Hard time obtaining stream lines for large aspect ratio StreamPlot

Question

I have a solution from a 2D FEM simulation that I want to analyze in detail and StreamPlot would be a good visualization tool for that.

I unfortunately fail to obtain some stream lines from it, thanks to the domain high aspect ratio, I believe. I have built a small toy pb to illustrate what it is.

The part I'm interested in visualizing is the "almost flat" central part of 3rd graph.

The first set of plots give a sense of what the solution is, and the problematic ones are the last two stream plots.

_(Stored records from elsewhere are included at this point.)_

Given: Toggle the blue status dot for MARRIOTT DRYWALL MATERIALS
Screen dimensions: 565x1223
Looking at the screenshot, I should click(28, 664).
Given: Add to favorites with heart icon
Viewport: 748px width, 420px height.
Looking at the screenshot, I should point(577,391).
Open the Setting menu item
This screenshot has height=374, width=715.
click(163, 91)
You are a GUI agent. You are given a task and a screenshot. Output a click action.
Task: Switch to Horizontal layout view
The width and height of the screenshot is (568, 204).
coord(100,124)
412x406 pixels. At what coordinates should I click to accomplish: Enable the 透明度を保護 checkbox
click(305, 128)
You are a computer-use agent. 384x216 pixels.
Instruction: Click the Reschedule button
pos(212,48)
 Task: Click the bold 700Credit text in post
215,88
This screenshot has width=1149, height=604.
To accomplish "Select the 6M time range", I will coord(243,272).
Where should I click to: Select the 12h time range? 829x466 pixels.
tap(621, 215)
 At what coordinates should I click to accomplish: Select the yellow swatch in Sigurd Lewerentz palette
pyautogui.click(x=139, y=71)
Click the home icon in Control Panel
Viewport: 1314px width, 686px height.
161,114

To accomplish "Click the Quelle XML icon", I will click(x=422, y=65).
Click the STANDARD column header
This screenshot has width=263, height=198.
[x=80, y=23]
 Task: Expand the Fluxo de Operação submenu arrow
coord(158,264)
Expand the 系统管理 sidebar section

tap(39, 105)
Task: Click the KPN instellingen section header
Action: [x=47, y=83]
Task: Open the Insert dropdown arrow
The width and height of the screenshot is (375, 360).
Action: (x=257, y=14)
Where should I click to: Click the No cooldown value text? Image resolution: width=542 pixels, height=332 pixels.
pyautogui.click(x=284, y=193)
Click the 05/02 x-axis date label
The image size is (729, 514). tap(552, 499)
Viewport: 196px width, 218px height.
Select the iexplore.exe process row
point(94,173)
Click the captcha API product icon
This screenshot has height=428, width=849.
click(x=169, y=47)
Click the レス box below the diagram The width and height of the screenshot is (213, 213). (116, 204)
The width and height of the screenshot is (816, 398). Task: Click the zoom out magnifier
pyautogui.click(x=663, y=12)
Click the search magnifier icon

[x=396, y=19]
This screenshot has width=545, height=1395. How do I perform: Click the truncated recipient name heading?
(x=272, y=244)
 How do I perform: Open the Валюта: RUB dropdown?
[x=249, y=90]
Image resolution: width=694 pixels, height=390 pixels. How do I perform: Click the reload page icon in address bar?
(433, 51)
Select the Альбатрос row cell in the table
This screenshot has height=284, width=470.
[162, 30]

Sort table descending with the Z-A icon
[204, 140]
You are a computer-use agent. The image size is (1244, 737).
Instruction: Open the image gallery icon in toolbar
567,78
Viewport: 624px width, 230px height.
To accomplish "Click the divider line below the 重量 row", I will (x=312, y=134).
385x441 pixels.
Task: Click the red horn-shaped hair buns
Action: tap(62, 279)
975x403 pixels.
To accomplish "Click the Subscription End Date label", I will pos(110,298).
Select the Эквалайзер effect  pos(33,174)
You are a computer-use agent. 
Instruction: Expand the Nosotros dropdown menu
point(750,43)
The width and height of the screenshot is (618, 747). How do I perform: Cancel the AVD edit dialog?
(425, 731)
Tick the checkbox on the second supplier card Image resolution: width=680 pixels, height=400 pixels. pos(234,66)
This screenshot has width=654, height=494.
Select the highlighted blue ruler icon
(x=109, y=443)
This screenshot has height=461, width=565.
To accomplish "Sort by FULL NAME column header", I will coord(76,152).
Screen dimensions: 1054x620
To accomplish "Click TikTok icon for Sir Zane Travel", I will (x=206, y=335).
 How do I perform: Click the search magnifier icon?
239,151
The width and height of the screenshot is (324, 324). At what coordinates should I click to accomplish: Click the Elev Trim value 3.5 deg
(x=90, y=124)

Any help will be much appreciated.

Needs["NDSolve`FEM`"]
theRegion=ImplicitRegion[True,{{x,-2,2},{y,-0.01,0.01}}];
theMesh=ToElementMesh[theRegion,MaxCellMeasure->0.00001]
transWidth=20;
transLoc=1;
xy=((Tanh[transWidth(x+transLoc)]-Tanh[transWidth(x-transLoc)])/2)(y Sin[2\[Pi] x]+x+x^2/4)//Simplify
xy\[CapitalDelta]=((Tanh[transWidth(x+transLoc)]-Tanh[transWidth(x-transLoc)])/2)y Sin[2\[Pi] x]//Simplify
xyG=Grad[xy,{x,y}]//Simplify
xy\[CapitalDelta]G=Grad[xy\[CapitalDelta],{x,y}]//Simplify
Plot3D[xy,{x,y}\[Element]theMesh,BoxRatios->{2,1,1/2},PlotLabel->"The solution"]
Plot3D[xy\[CapitalDelta],{x,y}\[Element]theMesh,BoxRatios->{2,1,1/2},PlotRange->All,PlotLabel->" \[CapitalDelta] = the small details"]
Plot3D[xyG[[1]],{x,y}\[Element]theMesh,BoxRatios->{2,1,1/2},PlotLabel->"Longitudinal 'full' gradient"]
Plot3D[xyG[[2]],{x,y}\[Element]theMesh,BoxRatios->{2,1,1/2},PlotLabel->"Transverse gradient "]
Plot3D[xy\[CapitalDelta]G[[1]],{x,y}\[Element]theMesh,BoxRatios->{2,1,1/2},PlotRange->All,PlotLabel->"Longitudinal '\[CapitalDelta]' gradient"]
DensityPlot[Evaluate@D[xy,x][[1]],{x,y}\[Element]theMesh,PlotRange->All,AspectRatio->1/3,MaxRecursion->4]
DensityPlot[Evaluate@D[xy,x][[2]],{x,y}\[Element]theMesh,PlotRange->All,AspectRatio->1/3,MaxRecursion->4]
DensityPlot[Evaluate@xyG[[1]],{x,y}\[Element]theMesh,PlotRange->All,AspectRatio->1/3,MaxRecursion->4]
DensityPlot[Evaluate@xy\[CapitalDelta]G[[1]],{x,y}\[Element]theMesh,PlotRange->All,AspectRatio->1/3,MaxRecursion->4]
DensityPlot[Evaluate@xy\[CapitalDelta]G[[2]],{x,y}\[Element]theMesh,PlotRange->All,AspectRatio->1/3,MaxRecursion->4]
VectorPlot[Evaluate@D[xyG,x],{x,y}\[Element]theMesh,AspectRatio->1,VectorPoints->{40,40}]
VectorPlot[Evaluate@(D[xyG,y]{1,1}),{x,y}\[Element]theMesh,AspectRatio->1,VectorPoints->{40,40}]
StreamPlot[xyG,{x,-2,2},{y,-0.01,0.01},StreamPoints->Automatic]
StreamPlot[xyG,{x,y}\[Element]theMesh,StreamPoints->Automatic]

Answer 1

Your intuition about the aspect ratio being responsible is probably correct. This answer has a function called myStreamPlot that fixes it.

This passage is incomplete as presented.